Public Notice: Good Riddance
With CodeNext finally dead, can we finally move ahead?
By Nick Barbaro, Fri., March 25, 2022
It was almost two years coming, but an appeals court last Thursday rejected the city of Austin's appeal of a lower court ruling invalidating the Land Development Code rewrite originally known as CodeNext.
The decision is a pretty comprehensive dismissal of the city's claims, written by Tracy Christopher, chief justice of Texas' 14th District Court of Appeals. The court ruled that given the way the code was being enacted, the city did indeed fail to give proper notice to property owners regarding changes to their zoning, and that such owners have the right to formally protest the changes – essentially requiring approval by a City Council supermajority rather than a simple majority. The 18-page ruling, unanimous by the three-judge panel, goes into some detail in denying each of the city's claims as "not persuasive" or "beside the point," among other things, adding that the cases the city cited are off point and thus "do not support their argument," and that, in short: "We can see no basis for the City Parties' position in the statutory text."
The city's official response was some mumbling about "reviewing the decision" and "deciding next steps," but this has almost certainly driven a stake through the heart of this Frankenstein's monster of a flawed and incomplete code rewrite, cobbled together out of political agendas and wishful thinking, almost killed two years ago by District Court Judge Jan Soifer's ruling in the original lawsuit (Acuña et al v. City of Austin), but kept on life support until now by this frivolous appeal.
Whatever its merits as a social engineering document – pushing city planning toward a much more urban future where condos and transit replace houses and cars – CodeNext was not well designed to achieve its central function. A land development code is there for one basic purpose: to tell property owners and developers what they can and can't build, as clearly as possible, thus smoothing the way for the review and permitting process to be easier and more predictable. The most universal complaint builders have about the current code, especially as it's been amended and re-amended over the years, has to do with its complexity and ambiguity, which in turn adds time and cost to virtually every project that has to walk through the doors at development review. So homeowners bend over backward to avoid having to pull a building permit, and every contractor has a horror story about a project that ground to a halt because of a code issue that wasn't discovered until late in the process. City staff blame at least part of that on a patchwork code with overlays and addenda that make it hard to find all of the regs that may apply to a given property, but what was supposed to be a clean rewrite quickly got freighted with political baggage and pushed by political timelines, so that no iteration of the plan ever got quite finished, let alone scenario tested. What City Council was in the process of passing two years ago was still unfinished, with some fairly major blanks to be filled in later. And while real estate investors and developers were pleased with some of the upzonings and other provisions, many architects and builders were still raising red flags about inconsistencies and unintended consequences, quite apart from the headline arguments over housing density, compatibility requirements, parking, and the like.

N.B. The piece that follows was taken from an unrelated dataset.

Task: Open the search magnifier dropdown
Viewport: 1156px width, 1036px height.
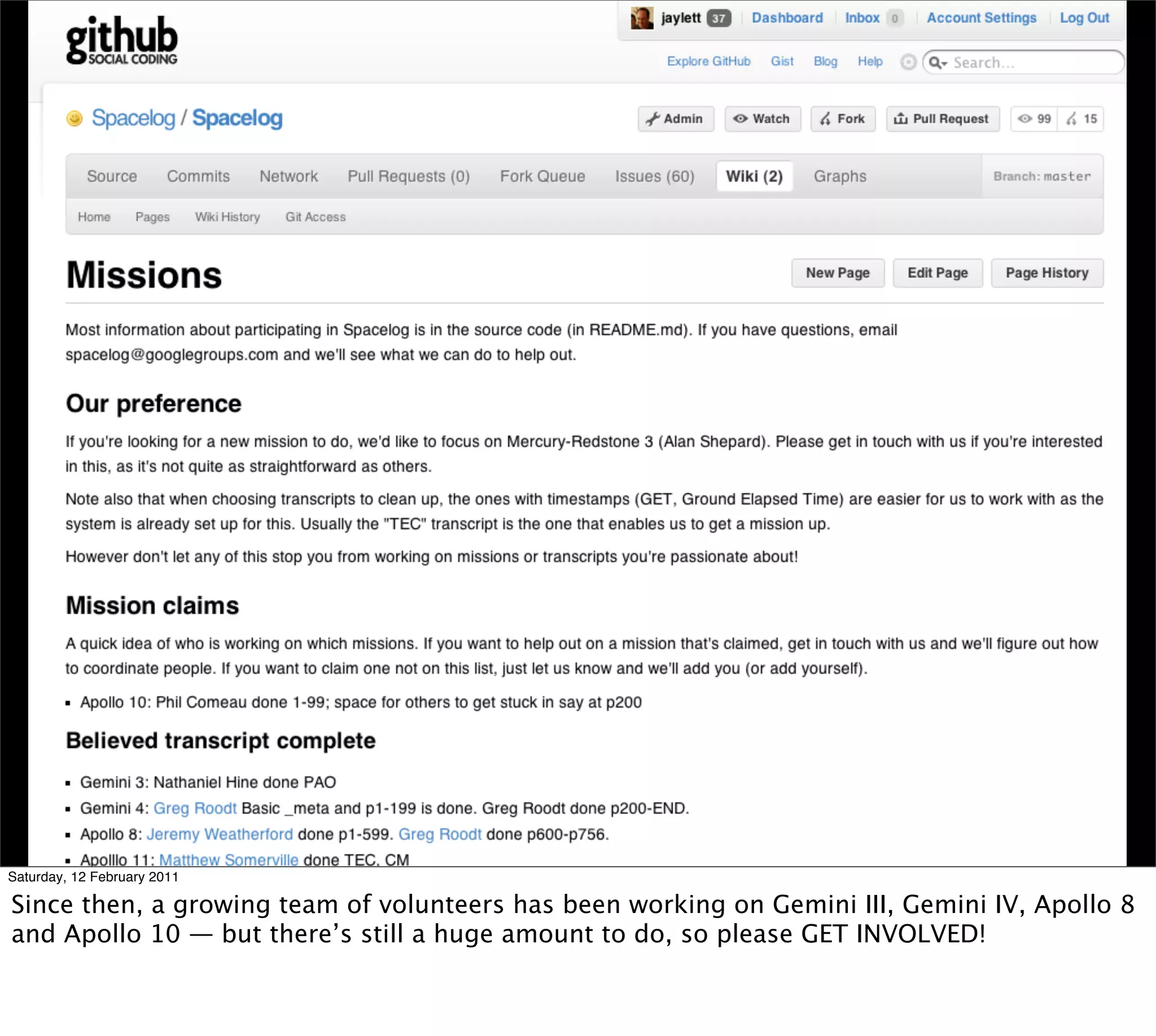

But then the whole thing got derailed when its backers' own determination to ride a 7-4 City Council majority as far as it would take them went a couple of steps too far in ignoring the rights of the minority voices. And after losing a couple of pro-development votes in the 2020 election, the supposedly "pro-housing" wing of the Council has been willing to essentially waste another two years on this pointless legal appeal – essentially sitting out an entire election cycle while hoping for a more development-friendly Council after November – and that tells you how much they're willing to treat housing as a political football, as opposed to actually trying to get a good policy result. Meanwhile the "opposition" wing that was pushing for small area planning to help preserve neighborhoods and target desired development tracts more precisely has been quiet as well, after hinting that they could help point the way to a kinder, gentler zoning solution, with just as much housing potential, better distributed to achieve the goal of "all kinds of housing in all parts of town." No such master vision has evolved, nor has anyone yet ventured to restart the LDC rewrite process until the final nail had been driven into the coffin of the old one. But to its credit, Council has made incremental progress on a few related fronts in that time, though there's much more they could do (see "Public Notice: For Further Consideration..." Oct. 8, 2021).
Case in point: a major proposed revision to the vertical mixed-use program that Planning Commission voted last night to pass along to City Council – on a split vote, after a public hearing at which I believe not one speaker spoke in favor of the proposal as it stands. Expect more on this soon.